A Comparison of the Disease Reactions of Stems and Detached Leaves of Soil and in vitro Grown Plants and Regenerants of Oilseed Rape to Leptosphaeria maculans and Protocols for Selection for Novel Disease Resistance

Protocols for selecting plant tissues of winter oilseed rape (Brassica napus subsp. oleifera) with resistance to Leptosphaeria maculans by either stem or leaf inoculation of both soil and in vitro grown plant material are described. The stem inoculation procedure gave good correlation (r = 0. 92) between the 50 day stem disease scores of eight out of nine cultivars of soil grown winter oilseed rape inoculated with isolate 41A4 of L. maculans and the N. A. B. esistance ratings or resistance data from field trials. The exception was the cultivar Liradonna. Inoculation of stems of five cultivars with isolates 41A4, 433 and 478 indicated a range of isolate virulence 478 > 41A4 > 433. This was the inverse of that observed in leaf inoculations.
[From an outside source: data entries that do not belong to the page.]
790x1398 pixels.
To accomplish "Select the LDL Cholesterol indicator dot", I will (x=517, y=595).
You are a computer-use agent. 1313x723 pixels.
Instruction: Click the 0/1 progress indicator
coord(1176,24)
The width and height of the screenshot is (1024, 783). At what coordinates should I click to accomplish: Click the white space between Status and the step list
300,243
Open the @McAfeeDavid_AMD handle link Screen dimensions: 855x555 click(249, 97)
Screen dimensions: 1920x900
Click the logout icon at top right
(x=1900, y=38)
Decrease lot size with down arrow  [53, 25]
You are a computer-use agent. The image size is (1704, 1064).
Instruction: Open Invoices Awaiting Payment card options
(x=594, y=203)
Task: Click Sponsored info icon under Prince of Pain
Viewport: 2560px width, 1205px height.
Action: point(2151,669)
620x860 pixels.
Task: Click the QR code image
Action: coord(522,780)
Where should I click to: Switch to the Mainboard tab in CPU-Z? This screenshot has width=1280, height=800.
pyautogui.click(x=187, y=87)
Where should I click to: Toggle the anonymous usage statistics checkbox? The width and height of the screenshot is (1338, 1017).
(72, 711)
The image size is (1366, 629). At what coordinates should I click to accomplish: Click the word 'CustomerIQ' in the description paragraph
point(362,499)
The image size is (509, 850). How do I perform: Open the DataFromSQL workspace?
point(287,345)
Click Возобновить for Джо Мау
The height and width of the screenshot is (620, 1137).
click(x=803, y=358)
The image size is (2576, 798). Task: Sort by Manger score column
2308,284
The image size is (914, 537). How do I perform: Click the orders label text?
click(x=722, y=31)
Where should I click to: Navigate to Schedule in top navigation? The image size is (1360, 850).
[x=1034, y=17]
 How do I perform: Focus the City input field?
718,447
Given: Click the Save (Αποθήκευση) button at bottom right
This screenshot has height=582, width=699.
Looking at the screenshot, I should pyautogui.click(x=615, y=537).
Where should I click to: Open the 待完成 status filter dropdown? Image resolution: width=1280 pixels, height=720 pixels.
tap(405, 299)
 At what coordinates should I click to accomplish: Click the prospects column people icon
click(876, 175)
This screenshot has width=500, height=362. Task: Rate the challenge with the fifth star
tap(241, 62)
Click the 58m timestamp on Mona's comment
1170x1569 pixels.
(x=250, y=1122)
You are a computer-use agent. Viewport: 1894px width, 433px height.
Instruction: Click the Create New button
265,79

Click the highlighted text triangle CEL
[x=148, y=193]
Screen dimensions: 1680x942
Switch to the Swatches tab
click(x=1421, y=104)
Application of the stem inoculation procedure to in vitro shoot cultures allowed differentiation of resistant and susceptible cultivars, including the cultivar Liradonna, after 20 days incubation at 20°C. The protocol was also applicable to plantlets regenerated from thin cell layer explants grown in vitro. Inoculations with isolate 433 allowed the differentiation of resistant, intermediately resistant and susceptible leaf material of soil grown plants, when leaf discs from young leaves were incubated on water agar supplemented with BAP (1 × 10^?5 M) at 25°C for 10 days. Intermediately resistant leaves were resistant after 10 days and susceptible after 15 days of incubation. Leaves of shoot cultures grown in vitro were more susceptible than the corresponding soil grown material. However, inoculation of old leaves with isolate 41A4 (an isolate of less virulence on leaves than 433) distinguished the cultivars after 15 days of incubation. These protocols allow the accurate assessment of resistance to L. maculans at the stem or leaf level and are of use in traditional as well as in vitro selection programmes.